Sustainability reports convey companies’ commitments but rarely the real, challenging work that goes into meeting these ambitious targets.
To give sustainability campaigns substance they should be supported by business drivers, sustainability goals and marketing prowess, Don Hoyt Gorman, content strategist at The Frameworks suggests.
Large companies face a profound challenge with their commitments to social and environmental change. We’re all familiar with greenwashing and empty promises: storytelling without substance. But companies that are genuinely doing the work are also struggling: they’ve got the substance but they don’t know how to tell the stories.
We all need more honest insight into what is being done. Both the wins and the failures are learning moments, and if any campaign on Earth needs honesty, it’s this global effort to make a better world.
A clear sustainability content strategy is good business. Sustainability content gives customers something to care about, so it needs to be showcased. To give these campaigns substance, they should be backed up with a strategy that combines business drivers, sustainability goals and marketing prowess.
While B2C companies have a longer history of strategy-based storytelling, like Lacoste’s Save Our Species polos, some B2B companies are getting this mix right too. Dassault Systèmes has a foundation dedicated to sustainability that conveys its actions through storytelling. A1 Group, a leading provider of digital services and communications solutions, ran a campaign to provide food for bees on World Bee Day 2018. And Vestas partnered with the Mercedes-EQ Formula E Team to tell the story of its sustainability ambitions.

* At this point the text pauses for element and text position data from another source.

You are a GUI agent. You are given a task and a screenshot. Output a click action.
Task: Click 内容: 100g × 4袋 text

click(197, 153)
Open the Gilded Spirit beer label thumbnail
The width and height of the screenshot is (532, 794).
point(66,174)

“When our client, Dematic, sought to develop its first sustainability report, we built a new process that used its rigorous internal ESG reporting function,” Gorman explained. “With that as the base, we drew on the expertise of Dematic’s business leaders to tell the stories behind the numbers. The result was a report that told the story of Dematic’s sustainability pledges honestly and humanely.”
Everybody wants to see and understand how companies will meet their sustainability pledges. It’s wonderful for a business to establish a blockchain initiative that tracks a truck fleet’s hydrogen-powered miles – but it doesn’t mean much to the outside world if that initiative doesn’t convey its impact and share learnings.
“Crucially, failures matter too,” Gorman continued. “We know publicly traded companies’ marketing and reporting requirements can often preclude content that spotlights missteps. But learning from mistakes is hugely valuable for the sustainable future we are trying to build. Let’s see stories explaining why an initiative that promised to deliver positive change fell flat. That kind of honesty might seem idealistic. And it certainly would look like that from within a company lacking the skills to spotlight its sustainability initiatives with the aspiration to inform, inspire, collaborate and motivate.
“But these global pledges around emissions, inclusivity, and more are promises to learn from past failures. We recommend that sustainability marketing teams embrace that ethos along with celebrating their wins.
“Hard work must happen behind the scenes to meet these ambitions, and it will not all be story-led,” Gorman concludes. “But, right now, there’s too much hand-waving at big promises and insufficient illumination of what companies are doing. Behind all hard work, there is always a story to tell. Want to be sustainable? Showcase your work. Your future success demands it.”